Normal blood cell production occurs in the bone marrow and deteriorates during ageing and is impaired by blood
cancer development. In this program we will study how normal blood cell production is regulated, and in particular
how regulatory genes form interlinked networks that allow the many different blood cell cell types to be generated
from a single stem cell. We will use this knowledge to investigate how blood cell production is perturbed in clonal
hematopoiesis (CH – a preleukemic syndrome) and myelofibrosis (MF – a hyperproliferative disorder that leads to
bone marrow failure). For this purpose, we will design and develop new genetic mouse models that accurately
replicate the genetic events that cause CH and MF in humans. As both CH and MF occurs more frequently in the
elderly, we will use these models to to identify the physiological changes that occur during ageing that contribute
to perturbation of the normal regulatory networks within hematopoietic stem cells and lead to disease
development. The identified molecules or cell types will then be targeted with appropriate drugs (which will be
developed in necessary) for their ability to counteract disease development. In this manner we hope to develop
new therapeutic strategies for these blood disorders.

Recent work from our group and others have provided an improved understanding of the hematopoietic stem- and
progenitor compartment, including the identification of novel hematopoietic stem cell (HSC) subtypes and
progenitor populations. The challenge we face now is to translate this knowledge into a better understanding of the
molecular mechanisms that control the specification of HSC subtypes and the downstream progenitor hierarchy,
and to subsequently identify and target the molecular perturbations that cause hematopoietic decline during ageing
and subversion of normal differentiation in hematological malignancies.
The current program has 3 aims: In the first aim we will use CRISPR/Cas9-based gene perturbation and
ectopic expression to identify the transcriptional regulators of key lineage bifurcations, and subsequently combine
proteomics and high-throughput perturbation of regulatory elements to identify physical and regulatory transcription
factor cross-talk and the resulting gene regulatory networks (GRNs) involved in myelo-erythroid lineage
specification. This will include measuring the effect of known leukemogenic mutations on protein-protein
interactions and GRN activity, in order to identify putative therapeutic intervention points.

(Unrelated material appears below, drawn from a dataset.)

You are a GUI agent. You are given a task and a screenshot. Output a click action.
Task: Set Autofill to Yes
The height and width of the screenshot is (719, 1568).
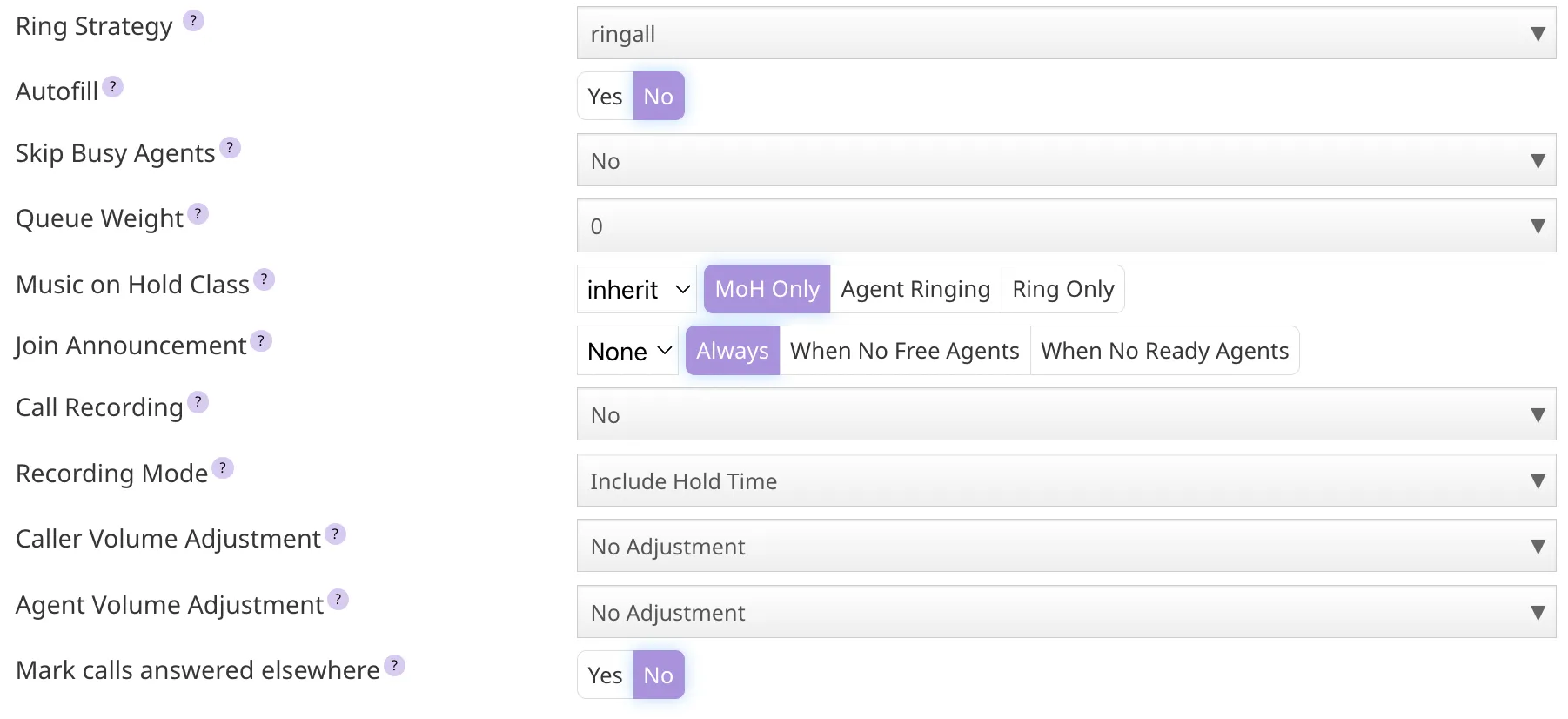[x=605, y=97]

In the second aim we will study how HSC fitness and susceptibility to clonal expansion is regulated by
ageing. In particular, we will develop improved mouse models of clonal hematopoiesis (CH) that allow reproducible
and temporally controlled sub-stoichiometric introduction of relevant mutations (Dnmt3a, Tet2) into HSC. These
models will be used to study the role of ageing in clonal hematopoiesis and identify extrinsic cues that promote
expansion of mutant HSCs as a strategy to ameliorate CH.
In the third aim we will use the sub-stoichiometric introduction of mutations into HSCs to generate an
accurate model of myelofibrosis (MF), and in addition use HSC subtype-specific Cre drivers to determine the role of platelet-biased HSCs in disease initiation. In these models the role of the aged micro-environment in MF
progression will be studied, and putative extrinsic regulators identified and evaluated for their therapeutic potential
in iPSC-based organoid models.
IPR from the new CH and models will be protected and commercialised where possible. New putative
molecular targets will be explored using MHU spin-offs (e.g. Alethiomics)